SUPPLIED MATERIAL
::::::::::

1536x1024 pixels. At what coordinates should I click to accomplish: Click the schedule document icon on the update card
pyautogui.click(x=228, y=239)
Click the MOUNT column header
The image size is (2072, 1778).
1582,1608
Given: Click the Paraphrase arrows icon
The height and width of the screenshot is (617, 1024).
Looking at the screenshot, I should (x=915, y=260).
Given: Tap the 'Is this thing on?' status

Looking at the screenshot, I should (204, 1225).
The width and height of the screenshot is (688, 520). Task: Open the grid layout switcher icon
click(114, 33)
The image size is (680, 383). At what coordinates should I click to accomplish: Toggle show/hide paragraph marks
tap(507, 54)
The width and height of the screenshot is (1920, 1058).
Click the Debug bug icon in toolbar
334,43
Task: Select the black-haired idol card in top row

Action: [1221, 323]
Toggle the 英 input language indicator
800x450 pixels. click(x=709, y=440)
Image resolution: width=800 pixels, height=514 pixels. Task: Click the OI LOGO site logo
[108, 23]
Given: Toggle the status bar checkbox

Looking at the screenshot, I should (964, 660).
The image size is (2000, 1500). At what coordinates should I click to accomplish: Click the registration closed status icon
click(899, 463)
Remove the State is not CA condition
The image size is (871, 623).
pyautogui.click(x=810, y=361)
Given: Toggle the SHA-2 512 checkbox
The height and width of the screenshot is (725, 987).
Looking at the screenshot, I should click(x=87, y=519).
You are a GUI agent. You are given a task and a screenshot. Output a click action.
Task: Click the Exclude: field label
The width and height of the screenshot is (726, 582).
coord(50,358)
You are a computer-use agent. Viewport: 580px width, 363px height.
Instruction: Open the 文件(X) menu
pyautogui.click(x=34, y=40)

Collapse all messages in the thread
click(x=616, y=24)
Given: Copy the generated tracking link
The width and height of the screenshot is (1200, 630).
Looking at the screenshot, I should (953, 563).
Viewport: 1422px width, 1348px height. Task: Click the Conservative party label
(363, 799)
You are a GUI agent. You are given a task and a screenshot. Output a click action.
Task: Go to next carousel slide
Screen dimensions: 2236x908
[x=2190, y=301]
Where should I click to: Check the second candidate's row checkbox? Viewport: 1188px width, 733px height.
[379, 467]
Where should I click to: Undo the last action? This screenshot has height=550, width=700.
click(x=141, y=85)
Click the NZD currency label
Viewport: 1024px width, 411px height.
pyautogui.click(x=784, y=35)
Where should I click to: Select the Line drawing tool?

::::::::::

TASK STATEMENT
Reproduce all of the entries above word for word, with no changes.

RESPONSE BELOW
1536x1024 pixels. At what coordinates should I click to accomplish: Click the schedule document icon on the update card
pyautogui.click(x=228, y=239)
Click the MOUNT column header
The image size is (2072, 1778).
1582,1608
Given: Click the Paraphrase arrows icon
The height and width of the screenshot is (617, 1024).
Looking at the screenshot, I should (x=915, y=260).
Given: Tap the 'Is this thing on?' status

Looking at the screenshot, I should (204, 1225).
The width and height of the screenshot is (688, 520). Task: Open the grid layout switcher icon
click(114, 33)
The image size is (680, 383). At what coordinates should I click to accomplish: Toggle show/hide paragraph marks
tap(507, 54)
The width and height of the screenshot is (1920, 1058).
Click the Debug bug icon in toolbar
334,43
Task: Select the black-haired idol card in top row

Action: [1221, 323]
Toggle the 英 input language indicator
800x450 pixels. click(x=709, y=440)
Image resolution: width=800 pixels, height=514 pixels. Task: Click the OI LOGO site logo
[108, 23]
Given: Toggle the status bar checkbox

Looking at the screenshot, I should (964, 660).
The image size is (2000, 1500). At what coordinates should I click to accomplish: Click the registration closed status icon
click(899, 463)
Remove the State is not CA condition
The image size is (871, 623).
pyautogui.click(x=810, y=361)
Given: Toggle the SHA-2 512 checkbox
The height and width of the screenshot is (725, 987).
Looking at the screenshot, I should click(x=87, y=519).
You are a GUI agent. You are given a task and a screenshot. Output a click action.
Task: Click the Exclude: field label
The width and height of the screenshot is (726, 582).
coord(50,358)
You are a computer-use agent. Viewport: 580px width, 363px height.
Instruction: Open the 文件(X) menu
pyautogui.click(x=34, y=40)

Collapse all messages in the thread
click(x=616, y=24)
Given: Copy the generated tracking link
The width and height of the screenshot is (1200, 630).
Looking at the screenshot, I should (953, 563).
Viewport: 1422px width, 1348px height. Task: Click the Conservative party label
(363, 799)
You are a GUI agent. You are given a task and a screenshot. Output a click action.
Task: Go to next carousel slide
Screen dimensions: 2236x908
[x=2190, y=301]
Where should I click to: Check the second candidate's row checkbox? Viewport: 1188px width, 733px height.
[379, 467]
Where should I click to: Undo the last action? This screenshot has height=550, width=700.
click(x=141, y=85)
Click the NZD currency label
Viewport: 1024px width, 411px height.
pyautogui.click(x=784, y=35)
Where should I click to: Select the Line drawing tool?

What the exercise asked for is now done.